[djvan]

I just watched a video that said that Graham's Law measures the average rate of gas molecules of one type in comparison to the average rate of gas molecules molecules of another type.  In other words, a single molecule of a heavier MW (let's say CO₂) could have a higher rate than that of a lighter weight MW (let's say O₂).  However, the average rate of all of the O₂ molecules within the gas, will have a higher rate in comparison to the CO₂ molecules.

Is my thinking correct?  If so, I have another question:

An MCAT prep book has the following question:

"Equal molar quantities of oxygen and hydrogen gas were placed in container A under high pressure.  A small portion of the mixture was allowed to effuse for a very short time into the vacuum in container B.  Which of the following is true concerning the partial pressures of the gases at the end of the experiment?"

I assume that Graham's law is to be put to use in this situation.  However, If only a small amount of molecules were allowed to effuse into container B, how can we assume that the molecules that did effuse followed Graham's law, which is based off of the average diffusion of ALL (all of one type, as in O₂) molecules within a gas.  Also, at high pressure, don't gases stop behaving ideally?  Isn't Graham's law based on ideal gases?

The correct answer to the question is: "The partial pressure of hydrogen in container B is approximately four times as great as the partial pressure of oxygen in container B".  This answer is clearly obtained from Graham's law, which, when calculated, you see that H₂ has a rate 4 times that of O₂.

Technically, can Graham's Law be applied to this question?

Thanks!

[magician4]

(...) Graham's Law measures the average rate of gas molecules of one type in comparison to the average rate of gas molecules molecules of another type.  In other words, a single molecule of a heavier MW (let's say CO2) could have a higher rate than that of a lighter weight MW (let's say O2).  However, the average rate of all of the O2 molecules within the gas, will have a higher rate in comparison to the CO2 molecules.
Is my thinking correct?

how can a single molecule probably have a "rate"? it could have an individually higher velocity, yes - but once it's gone it's gone.
asides from that, I think I know what you wanted to express, and that seems ok to me

However, If only a small amount of molecules were allowed to effuse into container B, how can we assume that the molecules that did effuse followed Graham's law, which is based off of the average diffusion of ALL (all of one type, as in O2) molecules within a gas.

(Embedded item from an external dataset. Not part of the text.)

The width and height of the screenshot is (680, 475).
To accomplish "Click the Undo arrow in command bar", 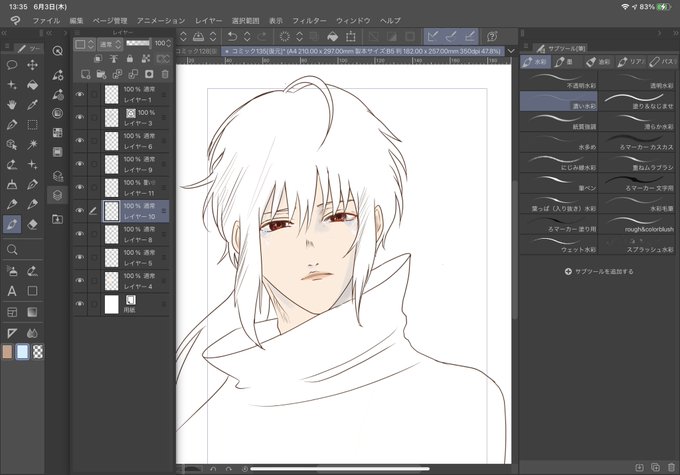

it isn't necessary that all molecules effuse: we just need enough molecules to effuse to fulfill the Maxwell-Bolzmann distribution in a meaningful way.

For example : if I had 1 mole of a gas at a pressure of 1 bar in A (and "zero" in B), and would allow 10^-15 mole of this gas to escape to B, I'd still have such a pressure difference of [itex] \approx [/itex] 1 bar A-B , that in any meaningful way I could claim the difference to be 1 bar still.
nevertheless, 10^-15 mole still is in the ballpark of 6*10⁸ particles, and that by far still satisfies my personal understanding of "good enough for a Maxwell-Bolzmann-distribution in B"  (if B wasn't too large)
... and all this, on the other hand,  is good enough to fulfill Graham's law if we had two different gases to play with

Also, at high pressure, don't gases stop behaving ideally? 

eventually they'll do, yes
... but to me, that seems to be beside the point here : we're not to think about such high pressures in context with the problem posed to you, if my reading was correct.

Technically, can Graham's Law be applied to this question?

yes it can, for the reasons I hope to have shown above

regards

Ingo